The kernel code running on the GPU is responsible for calculating each pixel in the Mandelbrot set in parallel, making full use of the GPU’s processing power. The GPU kernel calculates each pixel of the Mandelbrot set in parallel. It takes Index1D as input and ArrayView1D as output. The Index1D parameter is a unique 1D identifier for each thread, representing a specific pixel in a flattened image array. This allows each thread to know which pixel to calculate independently.

The ArrayView1D is a 1D view of an integer array in GPU memory, where each element stores the Mandelbrot result for a pixel. The dense stride ensures contiguous memory access, optimizing GPU performance. Using Index1D, each thread maps to an x and y coordinate in the image, defining a complex plane position represented as a Complex object. The kernel performs iterations on this complex coordinate according to the Mandelbrot formula shown below, where each thread iterates until the point escapes or the maximum iterations are reached.

Each thread then stores its iteration count in the ArrayView1D array at the position defined by Index1D, representing the computed value for that pixel. Once all threads complete their calculations, this array holds the data needed for rendering the Mandelbrot set, with each entry in the array reflecting the colour or shading level based on the iteration count at each coordinate in the complex plane.



MandelbrotKernel.cs
        
          
          
// Fast Mandelbrot Rendering with GPU in C#.
// Guy Fernando - i4cy (2024)

using ILGPU;
using ILGPU.Runtime;
using System.Numerics;

namespace Mandelbrot;

public static class MandelbrotKernel
{
    public static void ComputeMandelbrotFrame(
        Index1D index, ArrayView1D<int, Stride1D.Dense> output,
        double centerX, double centerY,
        double scale, short width, short height)
    {
        int x = index % width;
        int y = index / width;

        // Calculate aspect ratio and scaling factors.
        double aspectRatio = (double)width / height;
        double adjustedScaleX, adjustedScaleY;
        if (aspectRatio >= 1.0)
        {
            adjustedScaleX = scale * aspectRatio;
            adjustedScaleY = scale;
        }
        else
        {
            adjustedScaleX = scale;
            adjustedScaleY = scale / aspectRatio;
        }

        // Calculate the complex coordinate.
        Complex c = GetComplexCoordinate(
            x, y, adjustedScaleX, adjustedScaleY, 
            centerX, centerY, width, height);

        // Perform Mandelbrot iteration.
        short iterations = CalculateMandelbrotPixel(c);

        // Write result to output.
        output[index] = iterations;
    }

    private static Complex GetComplexCoordinate(
        int x, int y, 
        double scaleX, double scaleY, 
        double centerX, double centerY, 
        short width, short height)
    {
        double real = (x * scaleX / width) - (scaleX / 2) + centerX;
        double imaginary = (y * scaleY / height) - (scaleY / 2) + centerY;

        return new Complex(real, imaginary);
    }

    private static short CalculateMandelbrotPixel(Complex c)
    {
        Complex z = Complex.Zero;
        short iterations = 0;

        while (iterations < MandelbrotConstants.MaxIterations && 
            (z.Real * z.Real + z.Imaginary * z.Imaginary) <= 4.0)
        {
            // z based on Mandelbrot iteration formula z = z^2 + c.
            z = z * z + c;
            iterations++;
        }

        return iterations;
    }
}

        
      
UML Sequence Diagram

Sequence Diagram

A UML sequence diagram helps break down the logic of method calls, responses, and dependencies between objects, showing a clear picture of how different parts of the program work together in a sequential, step-by-step manner.

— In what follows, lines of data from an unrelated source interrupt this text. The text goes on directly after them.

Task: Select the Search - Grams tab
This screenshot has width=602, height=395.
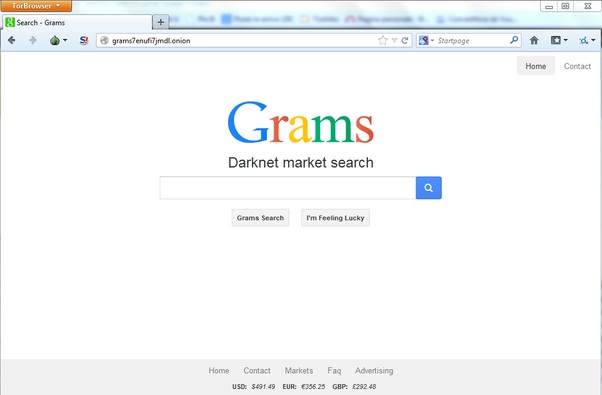Action: 77,22
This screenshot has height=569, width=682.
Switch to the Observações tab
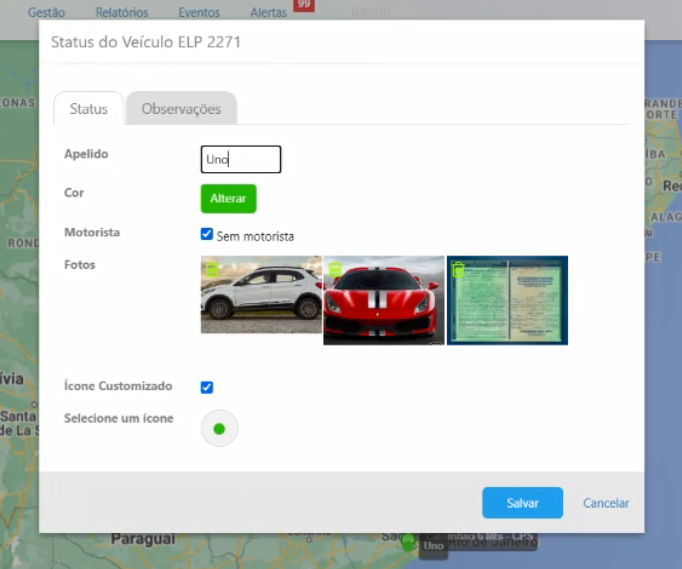pos(181,109)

The sequence diagram here represents the overall interaction between the MainWindow object, the MandelbrotKernel object and ILGPU objects and in particular the call sequence between object methods. Notice that the use of an UML Interaction Frame (rectangle with notched "par" descriptor box in top left corner) to illustrate that the kernel ComputeMandelbrotFrame is a parallel processing function, executed on the GPU to perform each pixel computation in parallel.

The Program in Action

If you are unable to build and run the program, here is a short video of the program in action. In a real-time video capture of the Mandelbrot fractal program, the recording begins with a broad view of the iconic, symmetrical shaped Mandelbrot set, centred against a vast complex plane. As the video progresses, it zooms in on various intriguing regions, drawing the viewer deeper into the fractal's mesmerizing intricacies.

Conclusion

In this article, we achieved a detailed exploration of parallel programming in C# using ILGPU, focusing on implementing and optimizing a Mandelbrot fractal rendering program. Through a combination of C# and WPF for the UI and ILGPU for GPU-accelerated computations, we developed a high-performance interactive fractal visualizer that harnesses the power of parallel processing to demonstrate the beauty and infinite complexity of the Mandelbrot set in real time.

We began by setting up the GPU context and accelerator, explaining each component’s role in managing parallel workloads, and discussed how ILGPU’s kernel functions allow thousands of pixel calculations to be performed simultaneously on the GPU. This parallelization enabled the efficient generation of complex fractal images, overcoming the computational demands that make fractal rendering traditionally slow on CPUs.